For the last 6 weeks, I have been trying to find the time to sit down and write a blog about the challenges of work-life balance and the feeling of overwhelm. As I sit down to write now, after a long day of work and then an important family phone call, the dogs are pushing at my hands over the keyboard letting me know it’s time for their walk. And then there’s dinner. Yes, even life coaches manage overwhelm, overload, and juggling too much.
Overwhelm comes in all shapes and sizes. And quite honestly it touches all of us, young and old, middle-aged, parents with young children, empty nesters, college students, even those on the verge of retirement.
In April, I attended the 24th annual ICAN Women’s Leadership Conference in Omaha, Nebraska. The theme of this year’s conference was “Work/Life Challenge.” Keynote and breakout speakers all centered around the theme of work-life balance and finding time in our lives for work, love and play. One speaker – Brigid Schulte - captured my attention. It turned out I was her escort for the day and I had the privilege of chatting with her in bits and spurts. We walked the halls at the conference, navigated long lines, and found her a quiet spot to recharge before speaking to an audience that spilled out of the breakout room, lining the floor, back walls and even the hallway. Clearly, people wanted to hear what she had to say.
Brigid is an award-winning journalist for the Washington Post, director of the Better Life Lab with the New America Foundation, wife, mother, and daughter and recent author of Overwhelmed: How to Work, Love and Play When No One Has the Time. Brigid was the overly busy mother of two who realized she was living a life of all work and no play and decided to find out why she felt so overwhelmed. Sound familiar?
Brigid spent several years investigating the topic of “busyness” – a way of life that afflicts many of us in the U.S. Her book maps out the policies and societal pressures that are literally shredding our leisure time into what she calls, useless bits of “time confetti” and urges us to examine what it means to create a well-lived life. Americans are some of the most anxious and overwhelmed people, according to Schulte’s research. What does it cost individuals, families, communities, businesses and even the economy? How can we feel less scattered, making life more meaningful—with time for work, love and play?

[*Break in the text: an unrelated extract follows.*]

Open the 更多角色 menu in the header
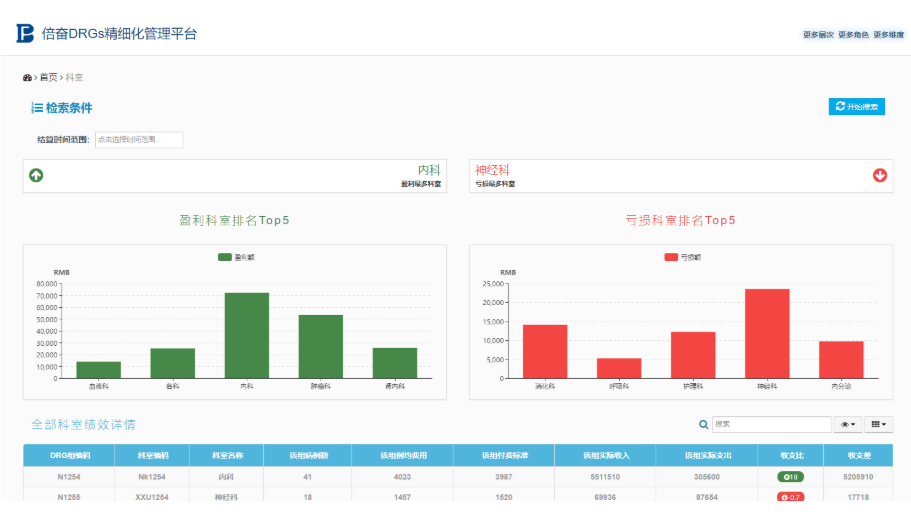 (x=853, y=34)
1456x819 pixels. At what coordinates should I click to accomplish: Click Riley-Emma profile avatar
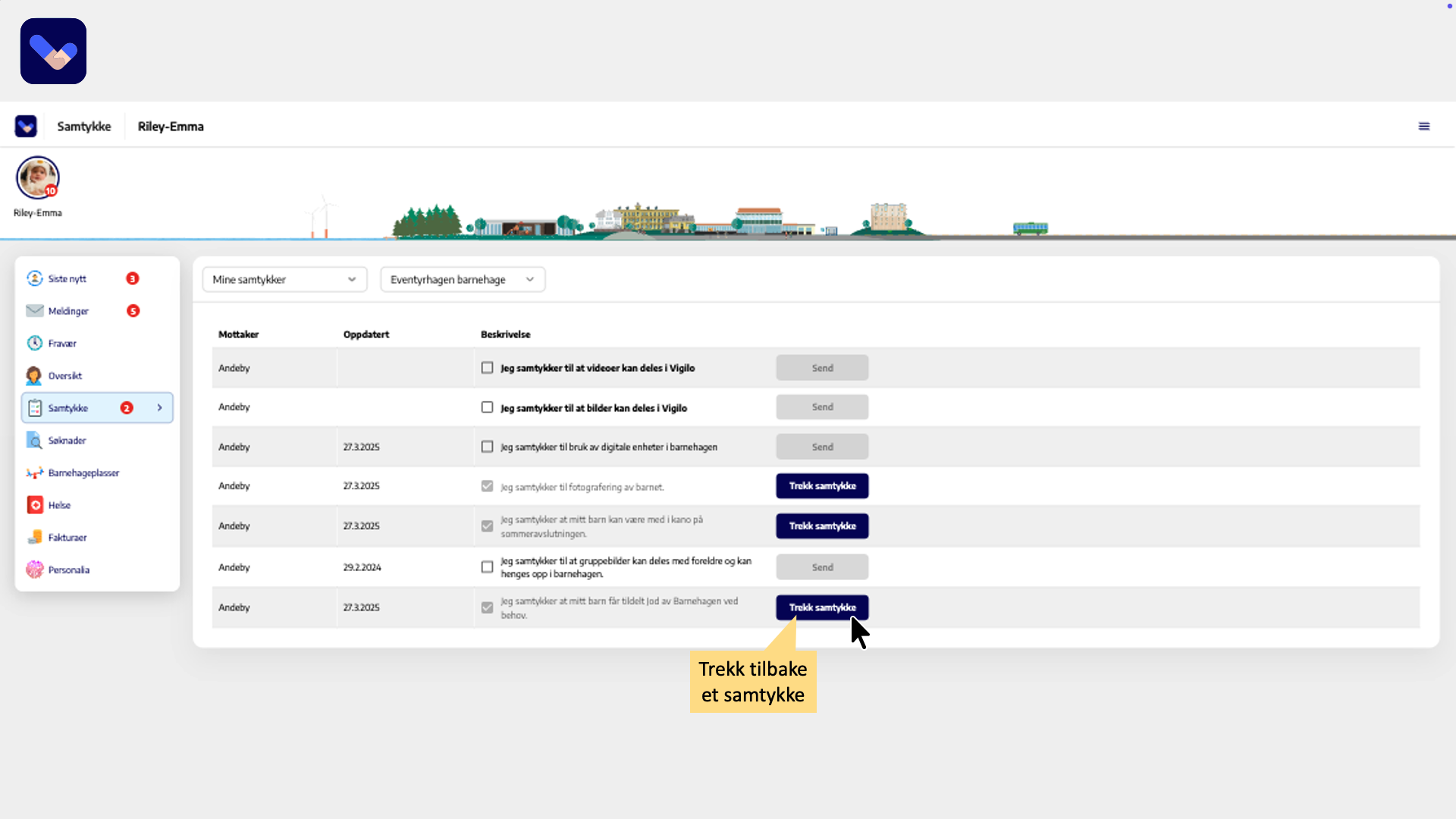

Neuroscientists at the Yale Stress Center, says Schulte, discovered that “overwhelm” can physically shrink the thinking brain. Operating under so much continued stress, the prefrontal lobe begins to shut down. A different group of neuroscientists at Harvard found that people’s gray matter expanded after only 8 weeks when they practiced meditation and yoga for as little as 27 minutes a day. The point, says Schulte, is that overwhelm never goes away. But, you can change how you think about it. Changing your perspective and focusing on the present can make your brain grow. “As the brain grows,” says Schulte,” the better you are able to see the swirl of overwhelm without getting swept away by it."
“Getting out of the overwhelm”, says Tara Brach, a mindfulness expert interviewed by Schulte, “means waking up. Waking up to life. Waking up to the fact that it is fleeting. Because when you forget, I’ll remind you that life is going to be over quickly and that this is an amazingly beautiful day.”
DO ONE THING
As you ponder what you need in order to calm your overwhelm, here are a some of my favorite tips from Brigid Schulte to get you started. For more suggestions about how to turn your time confetti into time serenity, grab a copy of her book and read it!
Work
- Doing good work, having time for family and enjoying meaningful relationships, as well as getting a space to refresh the soul is about having a good life – it's not a mom issue, its an equity issue!
- “Overwhelm” happens when a lack of control and unpredictability in work (or life) couple with anxiety.
Love
- When you make decisions about life & love, check your unconscious bias. Are you favoring the male partner’s career for fear he would suffer more if he left the workplace or cut back? Ask questions to see if its true.
- Create systems and automate family routines to cut down on issues – and share the load!
Play
- Make time for silence every day – even if its just taking 5 breaths.
- Try something new to get your of your comfort zone.